┌─ Material for this exercise

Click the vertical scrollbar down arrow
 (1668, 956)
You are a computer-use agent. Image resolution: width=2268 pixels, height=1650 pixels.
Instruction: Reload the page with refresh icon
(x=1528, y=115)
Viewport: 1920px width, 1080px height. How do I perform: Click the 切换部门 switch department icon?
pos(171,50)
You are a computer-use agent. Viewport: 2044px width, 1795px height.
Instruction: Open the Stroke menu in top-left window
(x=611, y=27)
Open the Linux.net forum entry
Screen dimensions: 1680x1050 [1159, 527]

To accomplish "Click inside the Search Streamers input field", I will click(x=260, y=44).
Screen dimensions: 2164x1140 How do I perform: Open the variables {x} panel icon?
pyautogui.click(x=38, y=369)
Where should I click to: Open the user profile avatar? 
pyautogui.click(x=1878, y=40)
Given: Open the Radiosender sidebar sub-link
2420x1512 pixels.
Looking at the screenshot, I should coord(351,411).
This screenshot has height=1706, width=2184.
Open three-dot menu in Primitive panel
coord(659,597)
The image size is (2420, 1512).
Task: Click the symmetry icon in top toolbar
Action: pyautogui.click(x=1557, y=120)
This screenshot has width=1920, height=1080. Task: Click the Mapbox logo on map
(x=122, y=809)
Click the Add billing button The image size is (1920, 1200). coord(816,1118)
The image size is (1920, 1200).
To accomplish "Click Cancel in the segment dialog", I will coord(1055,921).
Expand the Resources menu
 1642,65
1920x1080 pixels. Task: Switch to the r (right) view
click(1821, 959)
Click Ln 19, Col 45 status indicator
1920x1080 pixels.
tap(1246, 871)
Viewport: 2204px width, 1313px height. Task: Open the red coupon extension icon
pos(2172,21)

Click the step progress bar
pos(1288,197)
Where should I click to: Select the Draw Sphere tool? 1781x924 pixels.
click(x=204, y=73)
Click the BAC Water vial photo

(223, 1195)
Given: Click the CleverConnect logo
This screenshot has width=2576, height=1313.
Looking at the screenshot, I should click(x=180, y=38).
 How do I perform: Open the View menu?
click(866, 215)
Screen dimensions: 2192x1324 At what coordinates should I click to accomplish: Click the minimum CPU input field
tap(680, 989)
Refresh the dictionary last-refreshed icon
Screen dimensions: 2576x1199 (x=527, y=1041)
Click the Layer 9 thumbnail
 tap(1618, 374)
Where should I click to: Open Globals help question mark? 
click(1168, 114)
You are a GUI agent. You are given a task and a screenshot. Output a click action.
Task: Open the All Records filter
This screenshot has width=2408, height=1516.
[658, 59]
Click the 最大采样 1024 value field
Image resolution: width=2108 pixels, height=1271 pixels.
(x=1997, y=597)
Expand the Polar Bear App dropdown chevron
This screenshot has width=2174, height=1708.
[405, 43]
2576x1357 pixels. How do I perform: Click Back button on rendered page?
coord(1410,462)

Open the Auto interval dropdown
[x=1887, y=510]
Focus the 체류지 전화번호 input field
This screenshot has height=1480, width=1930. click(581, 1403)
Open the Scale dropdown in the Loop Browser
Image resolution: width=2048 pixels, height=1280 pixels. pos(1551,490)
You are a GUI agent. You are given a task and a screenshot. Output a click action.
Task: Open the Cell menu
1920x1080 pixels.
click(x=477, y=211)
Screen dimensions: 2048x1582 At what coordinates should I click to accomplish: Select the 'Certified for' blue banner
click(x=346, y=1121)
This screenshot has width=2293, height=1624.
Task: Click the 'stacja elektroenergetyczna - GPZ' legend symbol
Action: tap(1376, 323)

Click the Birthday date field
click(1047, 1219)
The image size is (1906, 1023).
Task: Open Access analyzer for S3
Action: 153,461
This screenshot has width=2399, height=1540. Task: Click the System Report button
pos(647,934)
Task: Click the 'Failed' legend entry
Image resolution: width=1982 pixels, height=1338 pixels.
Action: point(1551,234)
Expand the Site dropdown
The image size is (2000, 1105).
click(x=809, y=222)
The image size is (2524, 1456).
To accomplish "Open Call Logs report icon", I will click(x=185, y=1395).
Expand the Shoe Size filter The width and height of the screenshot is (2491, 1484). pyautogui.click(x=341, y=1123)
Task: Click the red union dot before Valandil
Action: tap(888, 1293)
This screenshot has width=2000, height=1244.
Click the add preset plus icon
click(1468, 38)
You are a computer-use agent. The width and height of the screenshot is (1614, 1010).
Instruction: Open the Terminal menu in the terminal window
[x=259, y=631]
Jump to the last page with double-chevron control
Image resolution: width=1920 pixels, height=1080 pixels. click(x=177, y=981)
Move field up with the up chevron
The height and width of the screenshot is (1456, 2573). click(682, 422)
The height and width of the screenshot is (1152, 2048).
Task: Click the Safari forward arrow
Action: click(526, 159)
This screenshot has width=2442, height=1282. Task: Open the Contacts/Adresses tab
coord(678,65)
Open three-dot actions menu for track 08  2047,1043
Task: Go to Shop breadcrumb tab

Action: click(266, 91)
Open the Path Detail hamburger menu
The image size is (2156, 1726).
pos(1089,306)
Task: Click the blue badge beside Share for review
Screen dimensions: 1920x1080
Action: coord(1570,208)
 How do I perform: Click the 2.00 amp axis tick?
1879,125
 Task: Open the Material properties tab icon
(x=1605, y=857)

└─

## Work required
Starting from the records above, copy each line where the string "computer" is found.

## Answer for the task
You are a computer-use agent. Image resolution: width=2268 pixels, height=1650 pixels.
You are a computer-use agent. Viewport: 2044px width, 1795px height.
You are a computer-use agent. The width and height of the screenshot is (1614, 1010).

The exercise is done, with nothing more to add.